“When we originally constructed the apartments here, the creek was about 20 feet (6.1 meters) further away,” explained Randy Humbert, President of the Residential Construction Division of Miller Valentine Group which owns this Dayton area apartment complex, Stonecreek Apartments.
“Over the past few years, the road was widened and some land was cleared up river, which caused the water volume in storm events to pick up,” Humbert said. “Sediment and realignment of the stream upstream put us in the crosshairs. Anytime there was a heavy rain, it just ate away at the stream bank-undercutting and caving it in and washing it away.”
“Residents had been losing green space over the last few years, but when the creek intrusion started affecting the parking lot and threatening the building foundations something had to be done,” continued Jeff Barrow, PE and President of Civil Solutions Associates of Cincinnati, Ohio.
Just days before Christmas in 2011, the 12 units in the building closest to Holes Creek needed to be evacuated by order of the City of Moraine. Residents were able to move into other units on site, but finding a fast solution that would get residents back into their homes as soon as possible was a major priority.

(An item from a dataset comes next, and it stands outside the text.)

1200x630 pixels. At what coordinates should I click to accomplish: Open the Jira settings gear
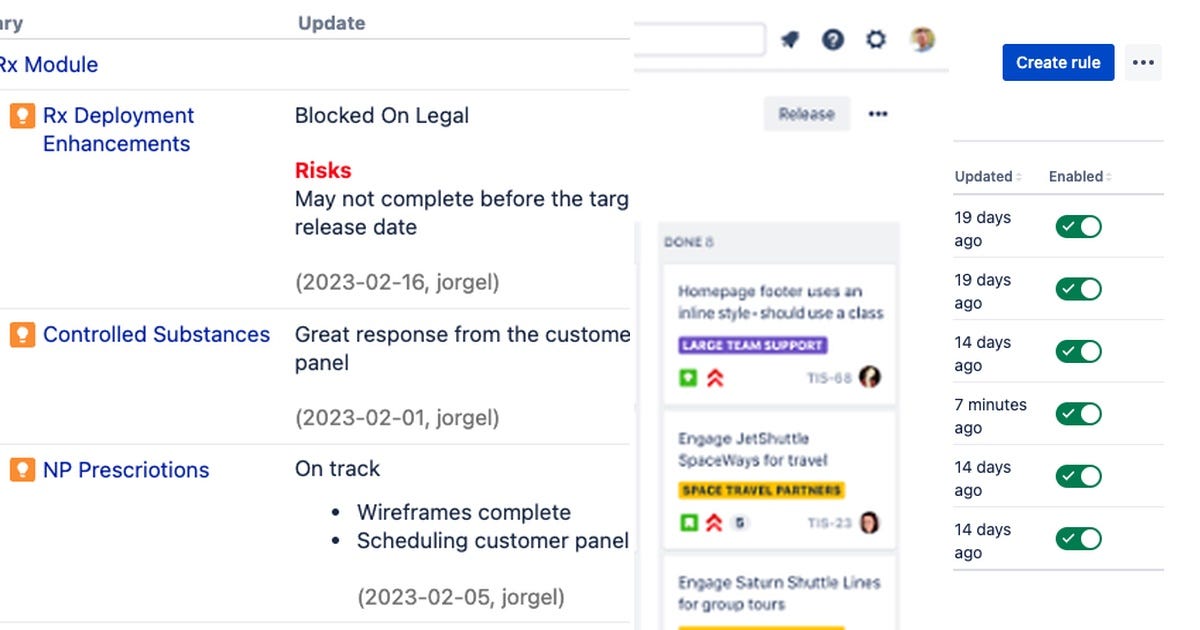click(875, 39)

Holes Creek is under the jurisdiction of the US Army Corps of Engineers, so this project required USACE permits and approvals.

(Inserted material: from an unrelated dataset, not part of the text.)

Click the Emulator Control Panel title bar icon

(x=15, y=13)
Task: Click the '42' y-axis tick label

The owners and engineers working on the project chose Redi-Rock for several reasons:
- Gravity design: Since the stream had eroded to within 8 feet (2.4 meters) of the apartment building’s foundation, developers needed a way to stabilize the stream bank without encroaching on the building’s foundation or the adjacent parking lot. “We needed a block design that would allow us to create a 16 feet (4.9 meters) tall unreinforced slope so we used a wall design and restored the slope to pre-flood conditions,” Barrow said.The wall design included Redi-Rock 41 inch (1030 millimeter) gravity blocks, which weigh as much as a Budweiser Clydesdale, and Redi-Rock 9 inch (230 millimeter) setback blocks which increase the batter of a wall, allowing a higher gravity wall to be built. At the tallest point, the wall actually stands 19.5 feet (5.9 meters) tall, but the bottom 3-3.5 feet (.9 – 1.1 meters) are buried.

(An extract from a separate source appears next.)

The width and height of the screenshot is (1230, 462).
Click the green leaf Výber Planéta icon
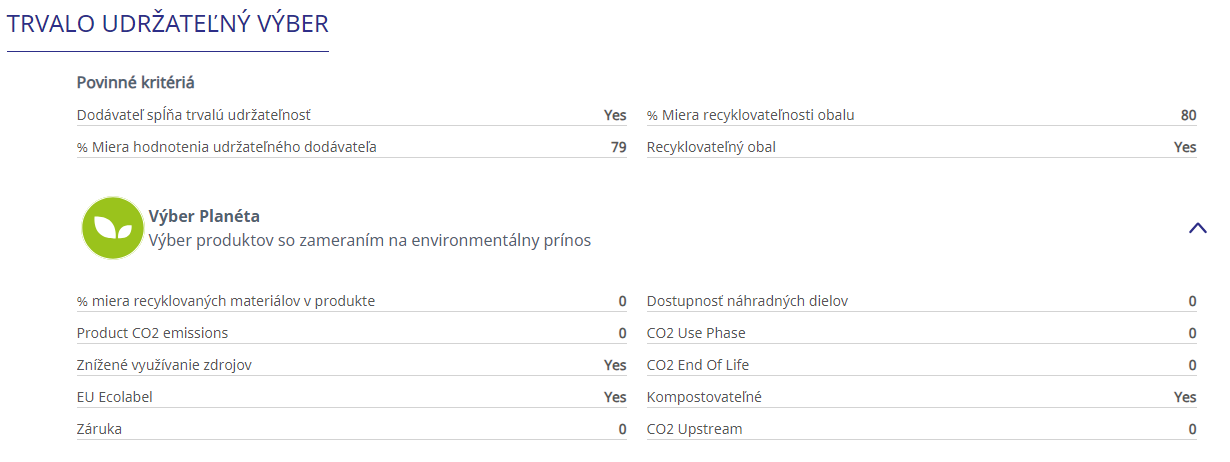[112, 228]
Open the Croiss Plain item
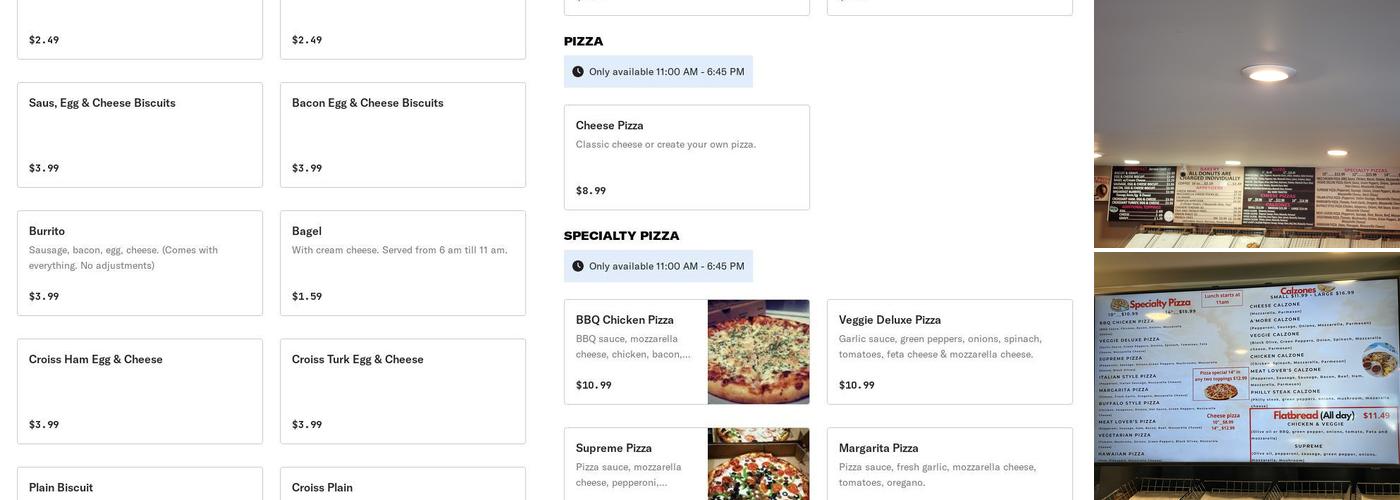This screenshot has height=500, width=1400. pos(402,485)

- Competitive pricing: “We looked at several other possibilities like a gabion basket wall or a steel pylon curtain wall, or rip rap. But when we ran the numbers, Redi-Rock was as economical as any of those other systems and quite frankly was easier to install,” Humbert said.In addition to competitive pricing, product availability played a major role in getting this project completed so quickly. Upon award, Redi-Rock Structures went into immediate production for the 9 inch (230 millimeter) setback blocks. In order to achieve the intended result, the production team led by Duane Connor worked nearly around the clock to complete the order in time.
- Fast installation: Redi-Rock blocks stack like giant Lego blocks using a small crew and a piece of heavy machinery. “Obviously speed of installation was important because we were working against nature. If a rainfall came and the stream rose quickly, it could have destroyed all the work we’d done and set us back even further,” Humbert said. Installation of 5,100 square feet (473.8 square meters) of Redi-Rock walls was completed in just 8 days to protect the building and parking lot. “Upon arrival to the site, Redi-Rock of Kentuckiana proved themselves once again with a flawless install. Stream reroute, dewatering, excavation, and installation was frankly remarkable. Their team understood the dynamics of the stream and the critical importance of the project,” explained Tim Turton, Managing Member of Redi-Rock Structures of OKI.
- Superior aesthetics: Humbert explained that even though creating an aesthetic wall wasn’t a primary goal of the project, “It was clearly a bonus that it’s a very nice looking wall.” For this project, the Cobblestone texture was chosen.
Barrow added: “The end product made a substantial impact and improved the overall image of the development. It turned the liability of an encroaching stream into a visual asset.”